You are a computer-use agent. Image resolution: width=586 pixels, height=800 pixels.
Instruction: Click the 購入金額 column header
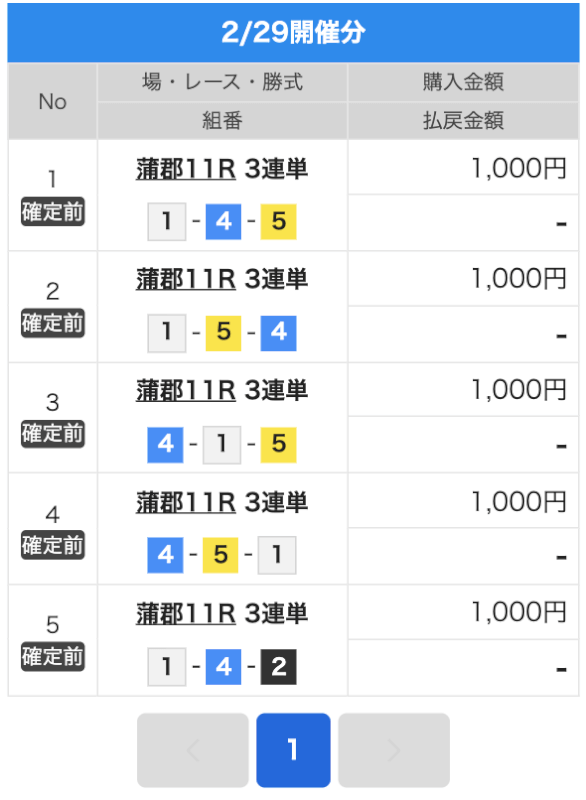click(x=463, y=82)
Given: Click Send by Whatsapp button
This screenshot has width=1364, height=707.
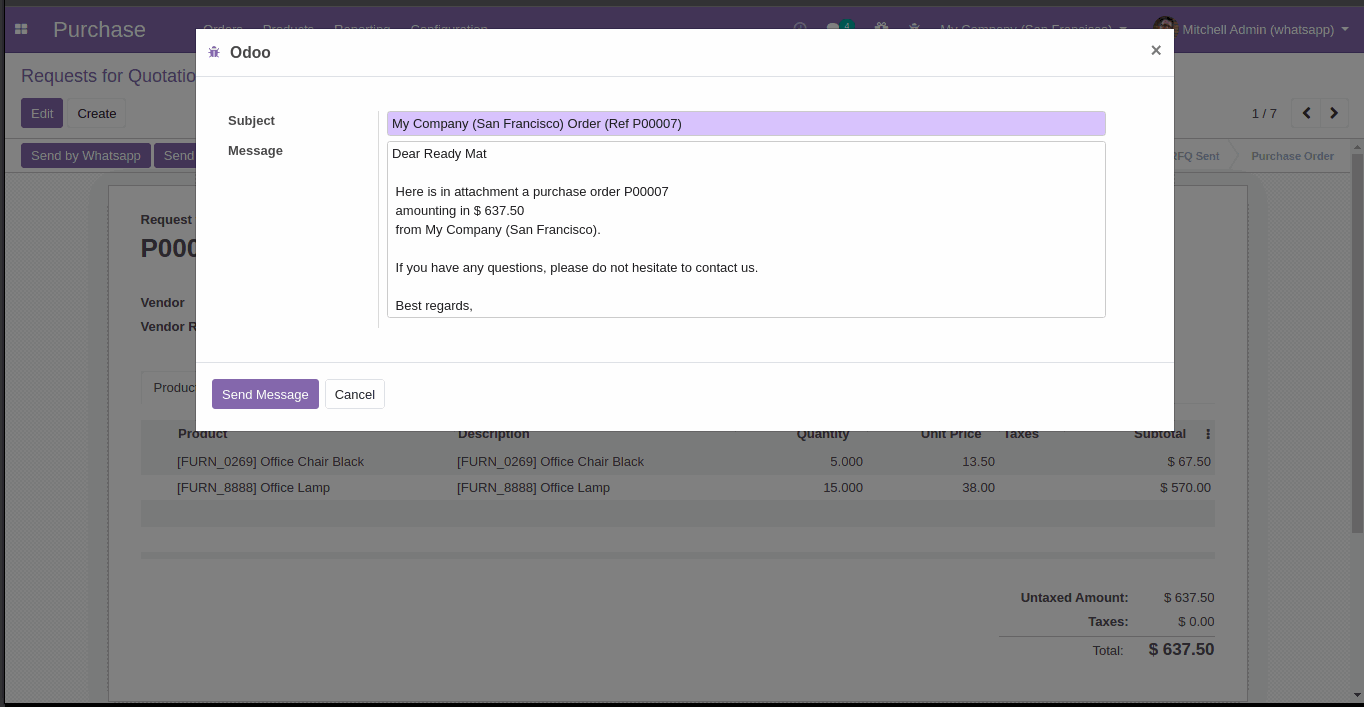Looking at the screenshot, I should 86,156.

++++++

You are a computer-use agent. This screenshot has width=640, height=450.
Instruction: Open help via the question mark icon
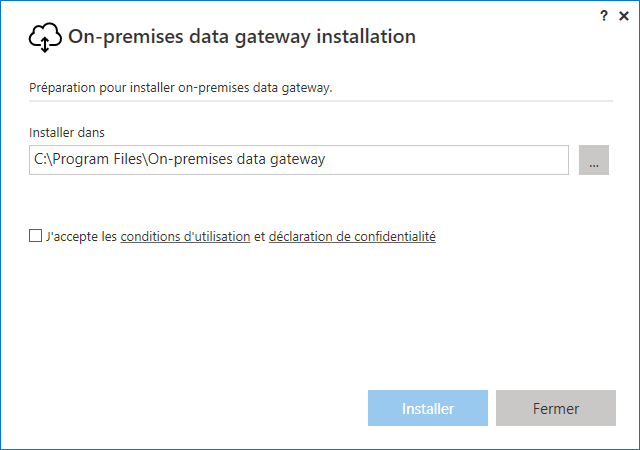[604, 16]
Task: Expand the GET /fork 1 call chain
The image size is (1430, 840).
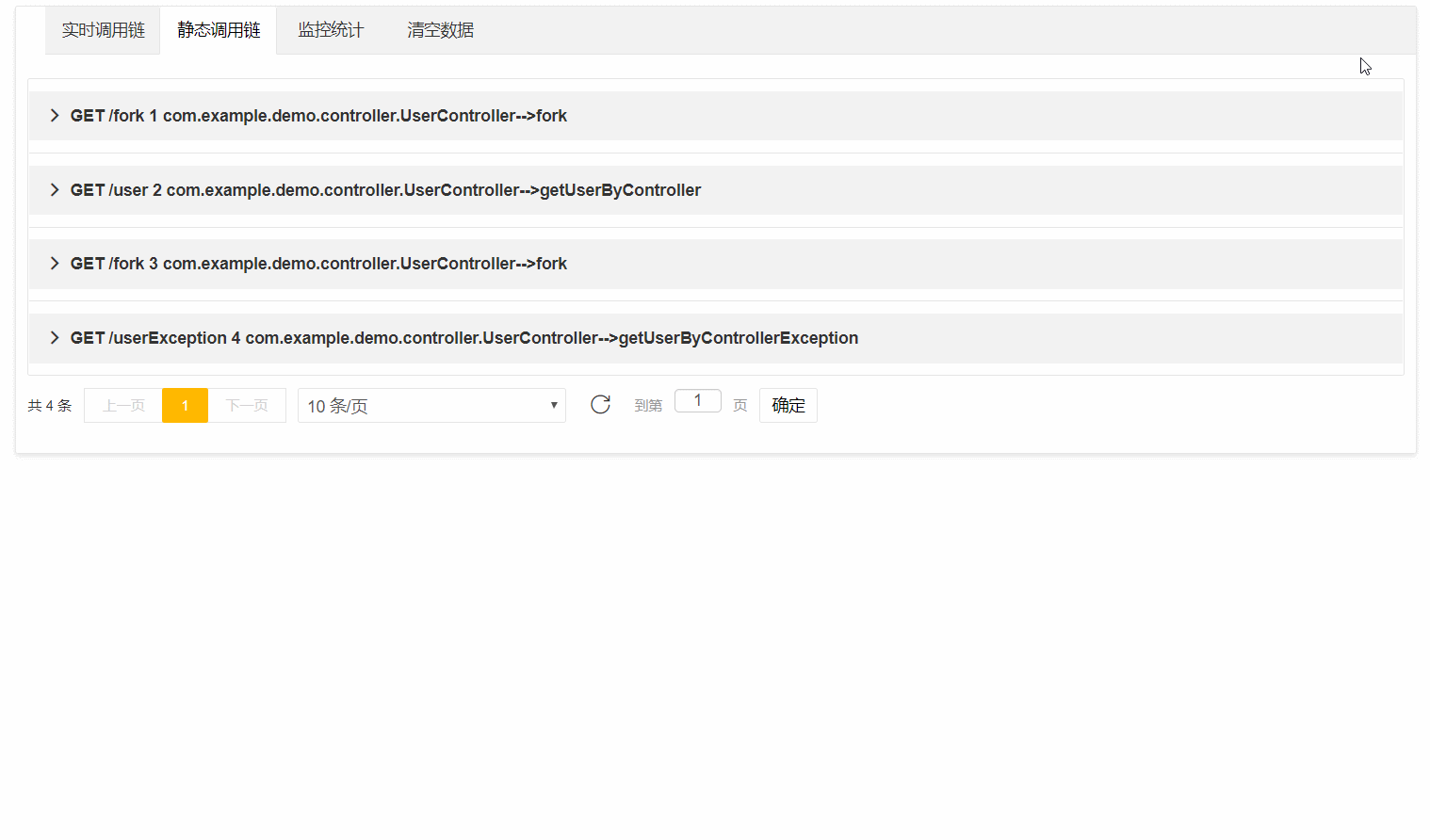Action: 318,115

++++++

• Exercise objective: Every line of the records above where the string "agent" is found should be copied.

• Completed task:
You are a computer-use agent. Image resolution: width=586 pixels, height=800 pixels.
You are a computer-use agent. This screenshot has width=640, height=450.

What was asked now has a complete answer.